§ Activity: Copy the lines below exactly. Start at the first and finish with the line containing "Terms of Service (180, 712)".

[Records contained in a dataset]
- - -

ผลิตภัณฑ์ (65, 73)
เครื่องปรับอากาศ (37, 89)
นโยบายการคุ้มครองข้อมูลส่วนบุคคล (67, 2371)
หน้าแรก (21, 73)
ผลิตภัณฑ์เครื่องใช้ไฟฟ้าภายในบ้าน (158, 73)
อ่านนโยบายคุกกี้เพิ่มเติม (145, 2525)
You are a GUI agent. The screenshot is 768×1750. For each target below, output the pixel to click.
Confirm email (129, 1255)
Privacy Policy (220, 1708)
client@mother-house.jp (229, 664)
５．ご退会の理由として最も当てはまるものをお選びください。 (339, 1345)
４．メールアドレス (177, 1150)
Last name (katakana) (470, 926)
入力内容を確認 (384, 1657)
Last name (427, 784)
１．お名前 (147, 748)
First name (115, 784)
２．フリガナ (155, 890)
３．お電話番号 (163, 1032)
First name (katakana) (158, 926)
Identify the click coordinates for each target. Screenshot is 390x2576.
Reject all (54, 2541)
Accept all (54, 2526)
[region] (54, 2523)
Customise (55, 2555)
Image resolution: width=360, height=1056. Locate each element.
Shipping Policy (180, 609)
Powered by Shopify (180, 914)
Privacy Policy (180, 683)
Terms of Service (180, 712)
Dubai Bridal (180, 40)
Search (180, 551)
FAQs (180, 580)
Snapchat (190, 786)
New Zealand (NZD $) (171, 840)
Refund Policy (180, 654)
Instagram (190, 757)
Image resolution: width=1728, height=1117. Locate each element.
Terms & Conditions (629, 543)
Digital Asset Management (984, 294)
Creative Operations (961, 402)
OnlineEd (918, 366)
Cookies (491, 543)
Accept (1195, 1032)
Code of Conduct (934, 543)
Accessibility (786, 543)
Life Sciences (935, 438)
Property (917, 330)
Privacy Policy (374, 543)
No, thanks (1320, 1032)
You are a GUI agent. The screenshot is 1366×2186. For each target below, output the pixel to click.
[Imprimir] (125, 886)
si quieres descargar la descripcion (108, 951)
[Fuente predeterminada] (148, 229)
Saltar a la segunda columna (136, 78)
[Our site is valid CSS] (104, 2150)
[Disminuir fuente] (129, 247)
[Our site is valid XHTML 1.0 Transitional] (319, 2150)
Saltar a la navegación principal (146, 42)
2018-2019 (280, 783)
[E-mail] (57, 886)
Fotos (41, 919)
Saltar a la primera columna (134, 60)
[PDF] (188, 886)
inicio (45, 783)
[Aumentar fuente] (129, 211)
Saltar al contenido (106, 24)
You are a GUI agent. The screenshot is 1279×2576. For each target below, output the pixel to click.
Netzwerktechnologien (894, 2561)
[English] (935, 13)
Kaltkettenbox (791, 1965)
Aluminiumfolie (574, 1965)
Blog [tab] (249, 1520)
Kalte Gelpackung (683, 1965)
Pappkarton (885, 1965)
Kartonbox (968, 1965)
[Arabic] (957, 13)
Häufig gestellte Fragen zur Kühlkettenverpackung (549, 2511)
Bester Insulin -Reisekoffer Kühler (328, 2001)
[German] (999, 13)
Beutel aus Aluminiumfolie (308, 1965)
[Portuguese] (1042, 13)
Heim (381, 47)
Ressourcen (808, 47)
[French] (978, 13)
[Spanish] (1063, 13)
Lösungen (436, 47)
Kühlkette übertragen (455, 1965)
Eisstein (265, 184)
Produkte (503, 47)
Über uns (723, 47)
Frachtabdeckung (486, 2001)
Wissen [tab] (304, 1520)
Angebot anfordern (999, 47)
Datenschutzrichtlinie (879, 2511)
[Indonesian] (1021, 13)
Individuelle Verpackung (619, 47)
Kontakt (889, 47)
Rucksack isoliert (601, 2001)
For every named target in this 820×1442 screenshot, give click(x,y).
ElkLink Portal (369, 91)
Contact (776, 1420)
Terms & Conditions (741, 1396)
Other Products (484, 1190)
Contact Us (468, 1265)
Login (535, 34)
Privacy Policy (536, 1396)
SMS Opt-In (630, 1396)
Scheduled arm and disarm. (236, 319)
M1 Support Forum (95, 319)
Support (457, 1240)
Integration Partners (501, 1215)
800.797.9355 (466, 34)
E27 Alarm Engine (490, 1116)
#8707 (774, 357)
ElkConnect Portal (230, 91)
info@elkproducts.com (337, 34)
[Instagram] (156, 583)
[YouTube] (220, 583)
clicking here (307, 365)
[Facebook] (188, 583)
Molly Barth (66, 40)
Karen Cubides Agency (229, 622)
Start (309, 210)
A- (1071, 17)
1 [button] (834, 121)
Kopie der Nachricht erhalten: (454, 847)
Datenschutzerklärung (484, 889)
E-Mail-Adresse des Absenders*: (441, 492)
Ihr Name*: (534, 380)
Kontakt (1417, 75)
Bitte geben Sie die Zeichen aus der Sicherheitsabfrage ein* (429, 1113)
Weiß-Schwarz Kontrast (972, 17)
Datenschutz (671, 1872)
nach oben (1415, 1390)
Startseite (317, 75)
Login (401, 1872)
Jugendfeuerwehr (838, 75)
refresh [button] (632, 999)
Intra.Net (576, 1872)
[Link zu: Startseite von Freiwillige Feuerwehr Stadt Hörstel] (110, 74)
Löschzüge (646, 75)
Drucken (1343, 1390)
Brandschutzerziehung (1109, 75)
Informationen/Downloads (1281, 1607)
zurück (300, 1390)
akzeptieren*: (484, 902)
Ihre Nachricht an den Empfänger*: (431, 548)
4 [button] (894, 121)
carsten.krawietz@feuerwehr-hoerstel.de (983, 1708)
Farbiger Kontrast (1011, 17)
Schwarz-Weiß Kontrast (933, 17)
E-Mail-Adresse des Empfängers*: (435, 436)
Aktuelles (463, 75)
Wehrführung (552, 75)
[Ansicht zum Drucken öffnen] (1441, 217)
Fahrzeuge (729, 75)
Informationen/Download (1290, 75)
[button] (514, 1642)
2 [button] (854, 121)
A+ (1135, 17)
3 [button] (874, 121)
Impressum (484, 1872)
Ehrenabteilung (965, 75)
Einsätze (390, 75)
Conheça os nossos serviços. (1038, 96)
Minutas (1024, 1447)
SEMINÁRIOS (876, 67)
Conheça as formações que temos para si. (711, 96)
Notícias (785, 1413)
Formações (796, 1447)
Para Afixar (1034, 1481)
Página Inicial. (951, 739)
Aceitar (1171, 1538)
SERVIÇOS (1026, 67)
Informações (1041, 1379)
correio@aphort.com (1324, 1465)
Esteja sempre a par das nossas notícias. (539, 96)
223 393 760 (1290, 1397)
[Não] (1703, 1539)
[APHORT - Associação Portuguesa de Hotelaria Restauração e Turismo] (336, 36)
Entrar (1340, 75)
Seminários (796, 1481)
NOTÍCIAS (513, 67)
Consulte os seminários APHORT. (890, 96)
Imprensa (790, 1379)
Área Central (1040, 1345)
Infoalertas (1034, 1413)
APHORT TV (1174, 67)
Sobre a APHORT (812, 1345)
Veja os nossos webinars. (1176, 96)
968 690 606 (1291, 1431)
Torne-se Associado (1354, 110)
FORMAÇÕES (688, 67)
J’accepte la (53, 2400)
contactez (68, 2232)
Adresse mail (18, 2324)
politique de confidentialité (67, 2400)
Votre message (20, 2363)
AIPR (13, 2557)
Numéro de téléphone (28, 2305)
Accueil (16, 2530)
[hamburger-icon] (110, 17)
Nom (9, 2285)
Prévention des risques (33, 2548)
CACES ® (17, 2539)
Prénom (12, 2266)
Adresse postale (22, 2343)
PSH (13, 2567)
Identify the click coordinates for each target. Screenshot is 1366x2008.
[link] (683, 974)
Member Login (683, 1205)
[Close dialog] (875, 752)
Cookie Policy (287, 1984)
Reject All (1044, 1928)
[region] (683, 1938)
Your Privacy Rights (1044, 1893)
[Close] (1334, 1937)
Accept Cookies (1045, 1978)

- - -

§ Result below:
ผลิตภัณฑ์ (65, 73)
เครื่องปรับอากาศ (37, 89)
นโยบายการคุ้มครองข้อมูลส่วนบุคคล (67, 2371)
หน้าแรก (21, 73)
ผลิตภัณฑ์เครื่องใช้ไฟฟ้าภายในบ้าน (158, 73)
อ่านนโยบายคุกกี้เพิ่มเติม (145, 2525)
You are a GUI agent. The screenshot is 768×1750. For each target below, output the pixel to click.
Confirm email (129, 1255)
Privacy Policy (220, 1708)
client@mother-house.jp (229, 664)
５．ご退会の理由として最も当てはまるものをお選びください。 (339, 1345)
４．メールアドレス (177, 1150)
Last name (katakana) (470, 926)
入力内容を確認 (384, 1657)
Last name (427, 784)
１．お名前 (147, 748)
First name (115, 784)
２．フリガナ (155, 890)
３．お電話番号 (163, 1032)
First name (katakana) (158, 926)
Identify the click coordinates for each target. Screenshot is 390x2576.
Reject all (54, 2541)
Accept all (54, 2526)
[region] (54, 2523)
Customise (55, 2555)
Image resolution: width=360, height=1056. Locate each element.
Shipping Policy (180, 609)
Powered by Shopify (180, 914)
Privacy Policy (180, 683)
Terms of Service (180, 712)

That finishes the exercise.